Should Cranberries Be at Your Thanksgiving Table This Year?

Our dentist can’t wait to start their Thanksgiving dinner. Piles of potatoes, turkeys and pies are the lure of the festive spirit, but all sugars, starches and acids can be worn on healthy teeth. It turns out that a secret weapon may be hidden in your holiday feast. Will cranberries get into the new hot spot of dental health tips?
In the foods we eat, sugar promotes the growth of bacteria that produce a substance called glucan. It is the main cause of tooth decay. Our saliva also reacts to the sugar in our food, producing an acid that softens and erodes the enamel of the teeth.
Studies have shown that there are substances in cranberries that damage the formation of plaque and help prevent tooth enamel. A study by researchers Nicholi Vorsa and Michael Koo found that these substances reduce the production of acids and glucose by 70%.

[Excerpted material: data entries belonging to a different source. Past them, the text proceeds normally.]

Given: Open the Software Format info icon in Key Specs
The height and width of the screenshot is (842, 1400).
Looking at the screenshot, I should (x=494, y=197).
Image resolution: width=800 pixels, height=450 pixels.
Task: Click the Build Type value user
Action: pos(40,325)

Unfortunately, these substances must be extracted from cranberries to be used. Cranberries themselves are sour, high, and high in sugar, which can counteract the effects of their beneficial substances. To keep your teeth at your best, this Thanksgiving, you need to get some advice on dental health from our professional dental experts.
Rinse your mouth with water after every meal and Thanksgiving snack. Brush twice a day, but wait at least an hour before you brush your teeth. This gives your enamel a chance to harden after contact. To make your smile smile before Thanksgiving, call our cosmetic dentist, make sure to visit the dentist, and check your teeth regularly to keep your teeth healthy.